Germany gets about half of its imports of natural gas from Russia, the primary reason why Berlin has signalled opposition to an EU embargo. Hardt claimed that an embargo “will not stop Russia’s war against Ukraine because the money that Russia, or Putin, earns now by selling gas is not used for the actual running of the war”.

In the narrowest sense, the receipts of Gazprom – the Russian state-owned energy company – from energy exports are not used for the day-to-day war effort. However, the EU’s top diplomat, Josep Borrell, recently said that the EU has paid Russia €35bn for energy since the war broke out, compared with €1bn in aid to Ukraine. The Centre for Research on Energy and Clean Air, a think tank, concluded in a recent report that: “The inflow of cash worth hundreds of millions of euros per day [to Moscow] has supported the rouble exchange rate and weakened the effect of the sanctions.”

Claiming that the behaviour of authoritarian countries could be moderated though trade was Germany’s policy under Merkel. Hardt said that the same attitude would work with China, another authoritarian world power. Beijing “has an interest in not harming trade relations with Europe, North America and Japan”, he said.

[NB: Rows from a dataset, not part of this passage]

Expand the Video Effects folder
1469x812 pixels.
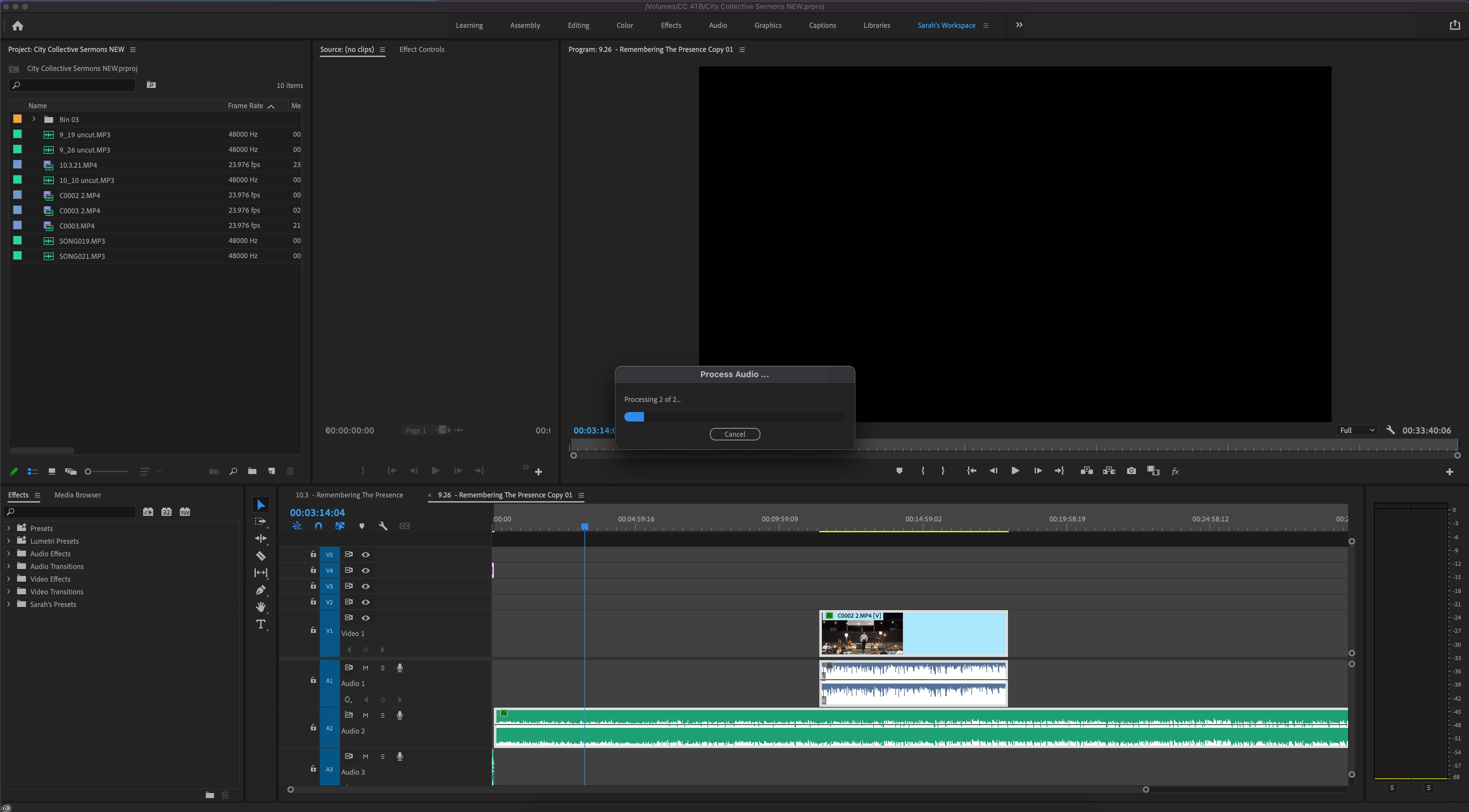(x=9, y=579)
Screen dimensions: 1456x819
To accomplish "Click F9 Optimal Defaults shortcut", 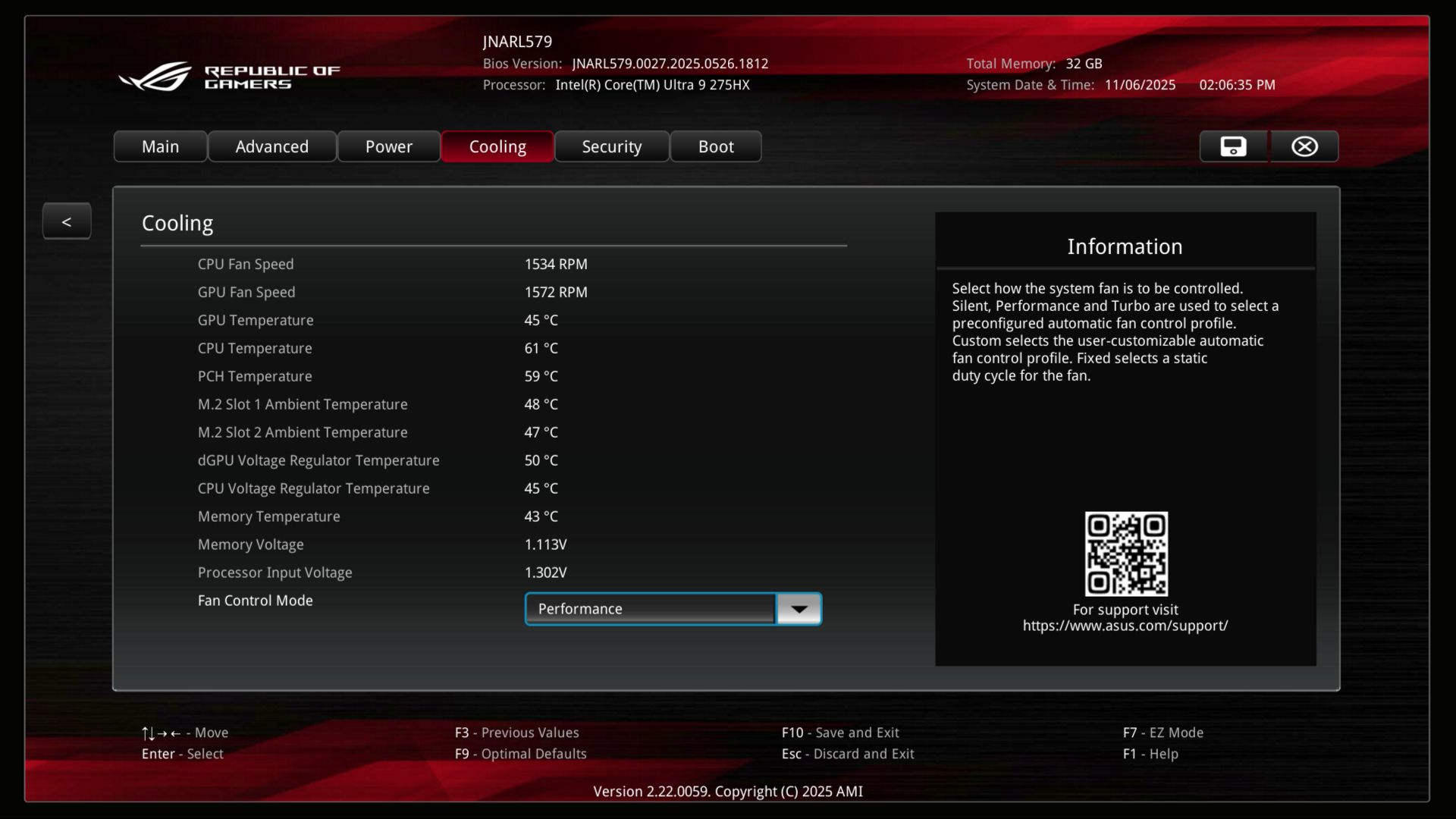I will pos(520,754).
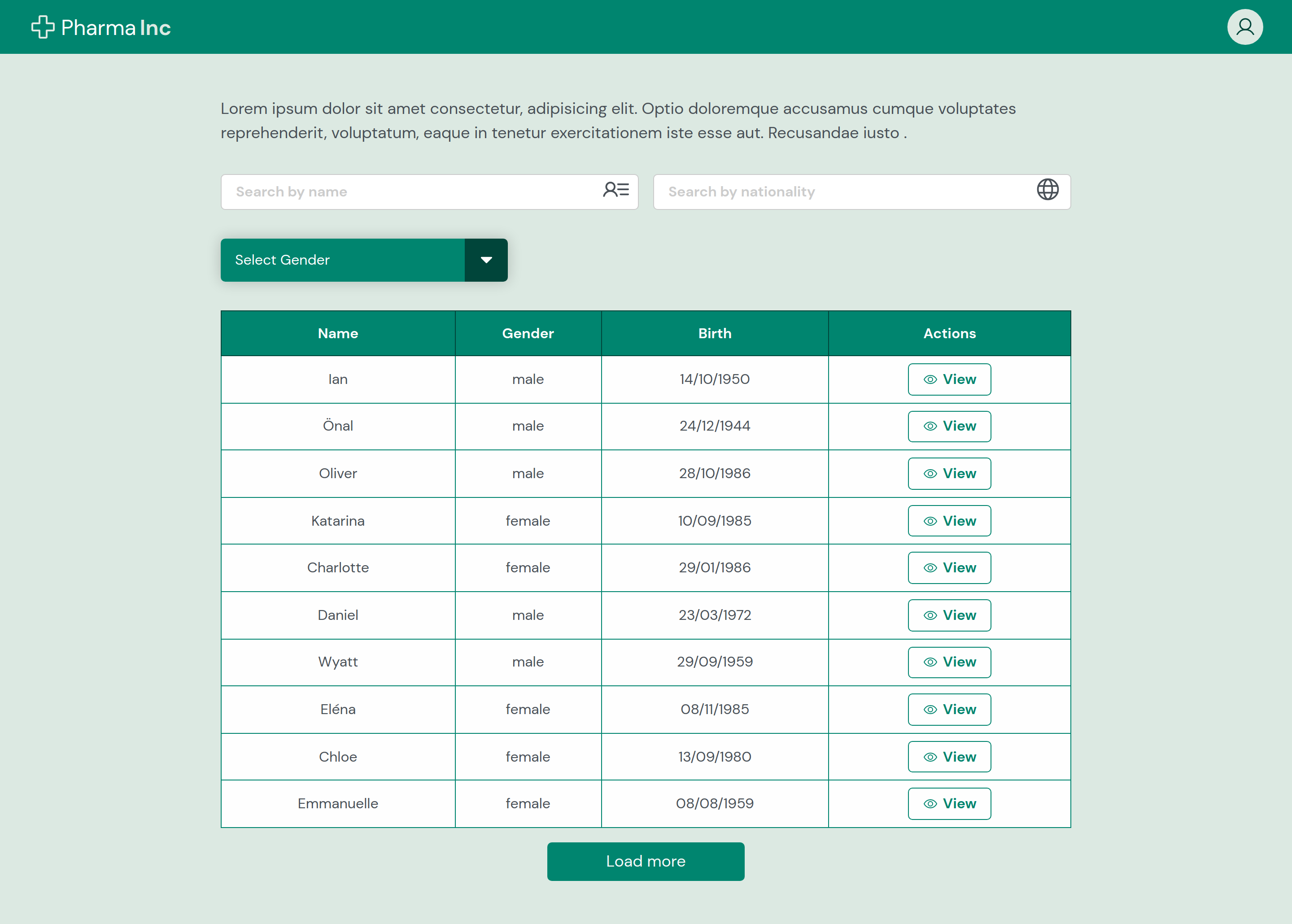Screen dimensions: 1292x924
Task: Focus the Search by name field
Action: pyautogui.click(x=410, y=192)
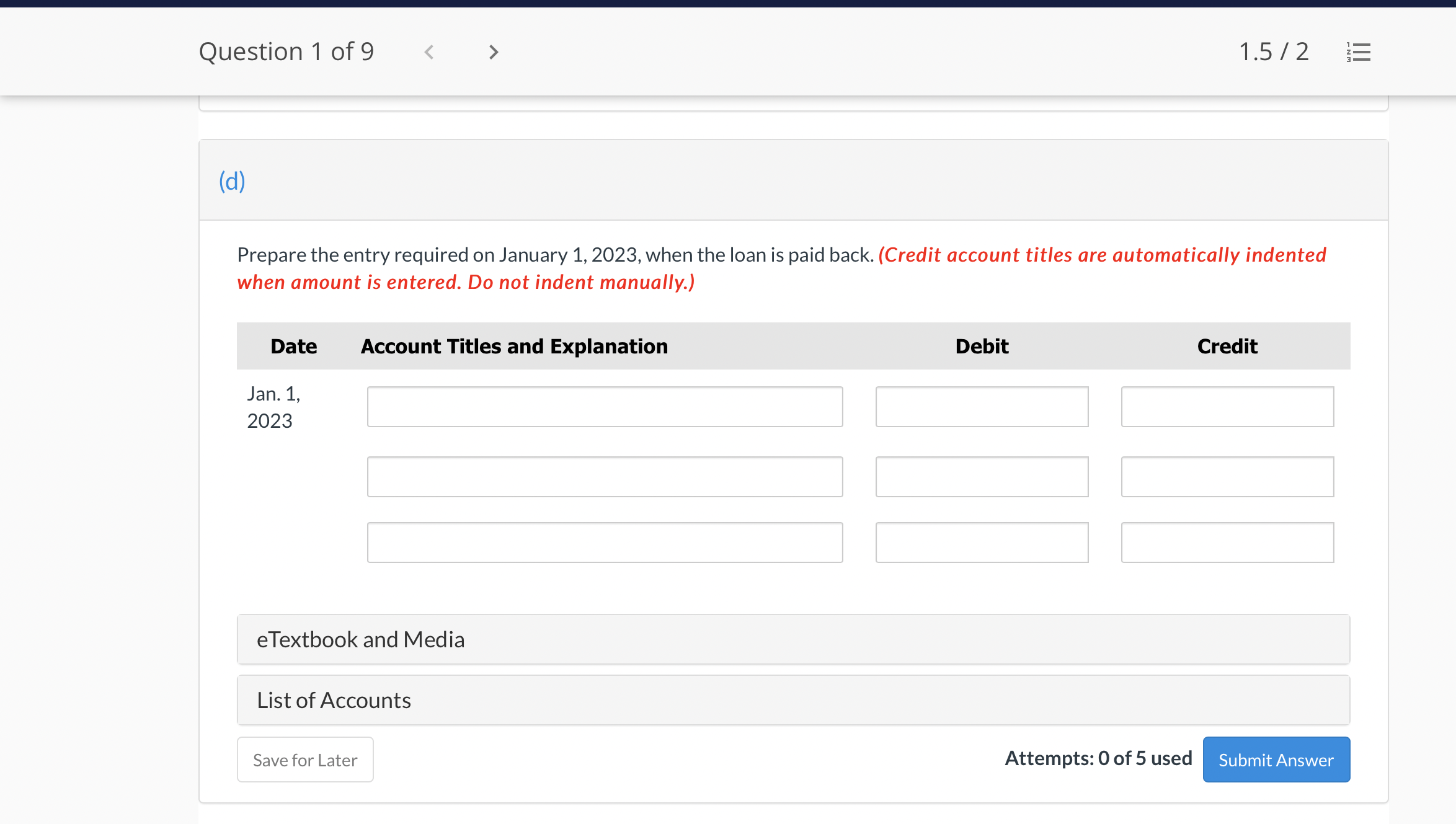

When I asked Hardt why the same policy that failed to turn Russia into a good-faith member of the international community should be expected to succeed with China, he pointed to higher volumes of trade with the People’s Republic. “We don’t only import low-quality products from China but also high technology,” unlike with Russia, where crude oil and natural gas accounted for 59 per cent of exports to Germany in 2021.

It would be bad for European consumers if trade with China was reduced, Hardt argued. “Decoupling in trade would result in lower welfare, fewer benefits and less effectiveness, which is why it would need to be conducted in a deliberate and well-organised manner. Every reduction of trade with China due to security issues or moral issues might result in more ineffective and more costly processes in Europe. This trade-off needs to be taken into account.”

Unlike imports of energy, which are difficult to replace, Hardt said that substitutes could easily be found for many supplies from Chinese companies, if necessary – in practice, a green light for Germany to continue trading freely with China. “There are economic spheres where we can become independent from China very fast if we want to, because it’s only in practice a question of cost,” he said.

Even as Germany grapples with the consequences of a decades-long interdependence with one authoritarian country, one of its ruling parties has yet to fully learn the lessons when dealing with another.